▶ [ENTRIES SUPPLIED]:
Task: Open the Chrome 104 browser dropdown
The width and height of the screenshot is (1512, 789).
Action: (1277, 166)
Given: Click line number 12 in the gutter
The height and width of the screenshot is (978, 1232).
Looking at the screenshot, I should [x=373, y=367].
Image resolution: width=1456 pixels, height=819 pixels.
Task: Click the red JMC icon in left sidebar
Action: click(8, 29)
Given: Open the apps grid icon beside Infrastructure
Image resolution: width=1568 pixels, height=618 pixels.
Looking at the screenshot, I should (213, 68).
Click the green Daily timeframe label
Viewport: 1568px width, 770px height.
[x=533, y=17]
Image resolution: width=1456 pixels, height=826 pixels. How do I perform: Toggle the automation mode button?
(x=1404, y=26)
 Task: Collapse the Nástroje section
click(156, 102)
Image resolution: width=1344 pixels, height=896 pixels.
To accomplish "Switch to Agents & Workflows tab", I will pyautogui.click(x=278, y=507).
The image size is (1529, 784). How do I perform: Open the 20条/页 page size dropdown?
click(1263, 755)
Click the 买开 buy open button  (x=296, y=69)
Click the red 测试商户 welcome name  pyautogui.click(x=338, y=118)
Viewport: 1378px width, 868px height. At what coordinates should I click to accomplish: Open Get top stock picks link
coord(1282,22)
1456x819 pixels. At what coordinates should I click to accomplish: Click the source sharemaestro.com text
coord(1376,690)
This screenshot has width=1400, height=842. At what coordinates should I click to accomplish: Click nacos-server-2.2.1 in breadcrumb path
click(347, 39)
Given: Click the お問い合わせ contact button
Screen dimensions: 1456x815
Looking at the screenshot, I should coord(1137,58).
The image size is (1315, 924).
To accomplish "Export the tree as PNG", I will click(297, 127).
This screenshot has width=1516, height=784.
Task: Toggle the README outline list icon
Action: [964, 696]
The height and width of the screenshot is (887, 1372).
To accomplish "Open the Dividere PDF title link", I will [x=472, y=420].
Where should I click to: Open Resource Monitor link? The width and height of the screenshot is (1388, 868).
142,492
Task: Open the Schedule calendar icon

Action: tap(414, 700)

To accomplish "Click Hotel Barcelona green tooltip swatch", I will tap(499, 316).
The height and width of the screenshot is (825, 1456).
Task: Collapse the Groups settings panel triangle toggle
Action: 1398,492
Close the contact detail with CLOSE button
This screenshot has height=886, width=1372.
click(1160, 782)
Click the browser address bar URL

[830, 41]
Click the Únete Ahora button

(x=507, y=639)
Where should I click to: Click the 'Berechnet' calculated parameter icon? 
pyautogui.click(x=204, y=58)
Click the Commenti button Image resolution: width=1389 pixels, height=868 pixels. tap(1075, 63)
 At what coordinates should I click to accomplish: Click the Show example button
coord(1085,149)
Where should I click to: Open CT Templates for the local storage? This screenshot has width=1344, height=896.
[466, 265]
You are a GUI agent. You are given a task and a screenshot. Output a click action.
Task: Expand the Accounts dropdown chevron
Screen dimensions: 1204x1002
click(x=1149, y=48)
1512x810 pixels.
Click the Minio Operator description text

▶ [EXERCISE OBJECTIVE]:
Reproduce each entry precisely, so that nothing differs from the original.

▶ [RESULT]:
Task: Open the Chrome 104 browser dropdown
The width and height of the screenshot is (1512, 789).
Action: (1277, 166)
Given: Click line number 12 in the gutter
The height and width of the screenshot is (978, 1232).
Looking at the screenshot, I should [x=373, y=367].
Image resolution: width=1456 pixels, height=819 pixels.
Task: Click the red JMC icon in left sidebar
Action: click(8, 29)
Given: Open the apps grid icon beside Infrastructure
Image resolution: width=1568 pixels, height=618 pixels.
Looking at the screenshot, I should (213, 68).
Click the green Daily timeframe label
Viewport: 1568px width, 770px height.
[x=533, y=17]
Image resolution: width=1456 pixels, height=826 pixels. How do I perform: Toggle the automation mode button?
(x=1404, y=26)
 Task: Collapse the Nástroje section
click(156, 102)
Image resolution: width=1344 pixels, height=896 pixels.
To accomplish "Switch to Agents & Workflows tab", I will pyautogui.click(x=278, y=507).
The image size is (1529, 784). How do I perform: Open the 20条/页 page size dropdown?
click(1263, 755)
Click the 买开 buy open button  (x=296, y=69)
Click the red 测试商户 welcome name  pyautogui.click(x=338, y=118)
Viewport: 1378px width, 868px height. At what coordinates should I click to accomplish: Open Get top stock picks link
coord(1282,22)
1456x819 pixels. At what coordinates should I click to accomplish: Click the source sharemaestro.com text
coord(1376,690)
This screenshot has width=1400, height=842. At what coordinates should I click to accomplish: Click nacos-server-2.2.1 in breadcrumb path
click(347, 39)
Given: Click the お問い合わせ contact button
Screen dimensions: 1456x815
Looking at the screenshot, I should coord(1137,58).
The image size is (1315, 924).
To accomplish "Export the tree as PNG", I will click(297, 127).
This screenshot has width=1516, height=784.
Task: Toggle the README outline list icon
Action: [964, 696]
The height and width of the screenshot is (887, 1372).
To accomplish "Open the Dividere PDF title link", I will [x=472, y=420].
Where should I click to: Open Resource Monitor link? The width and height of the screenshot is (1388, 868).
142,492
Task: Open the Schedule calendar icon

Action: tap(414, 700)

To accomplish "Click Hotel Barcelona green tooltip swatch", I will tap(499, 316).
The height and width of the screenshot is (825, 1456).
Task: Collapse the Groups settings panel triangle toggle
Action: 1398,492
Close the contact detail with CLOSE button
This screenshot has height=886, width=1372.
click(1160, 782)
Click the browser address bar URL

[830, 41]
Click the Únete Ahora button

(x=507, y=639)
Where should I click to: Click the 'Berechnet' calculated parameter icon? 
pyautogui.click(x=204, y=58)
Click the Commenti button Image resolution: width=1389 pixels, height=868 pixels. tap(1075, 63)
 At what coordinates should I click to accomplish: Click the Show example button
coord(1085,149)
Where should I click to: Open CT Templates for the local storage? This screenshot has width=1344, height=896.
[466, 265]
You are a GUI agent. You are given a task and a screenshot. Output a click action.
Task: Expand the Accounts dropdown chevron
Screen dimensions: 1204x1002
click(x=1149, y=48)
1512x810 pixels.
Click the Minio Operator description text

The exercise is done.